Margaret’s Place is our physical site in Camphora. The primary objective of Margaret’s Place is to provide a safe after-school enrichment opportunity for children living in the two Soledad Camps served by the Franciscan Workers. In addition to helping children with homework, learning to read, and an art club, individual home tutoring is also occasionally offered.
Camp St. Francis provides educational and recreational field trips for “disadvantaged” children living in Monterey County. Summer camp and other camping opportunities are also offered to these children. The children are showered with positive attention and affection, in accordance of our theme “You are special”.
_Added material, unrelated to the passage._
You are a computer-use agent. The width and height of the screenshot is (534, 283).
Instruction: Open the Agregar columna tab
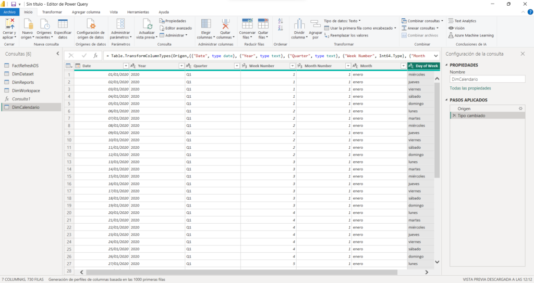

Since 2005, we have also worked with neighborhood children in the Alisal area of Salinas, offering computer assistance and art projects on Saturdays. This was a natural outcropping of our Companions of the Way Community residence on Jefferson Street where neighborhood children showed an interest in the activities of the Community and a desire for weekend activities themselves. We currently serve 20 neighborhood youth with two volunteer adults from the Community.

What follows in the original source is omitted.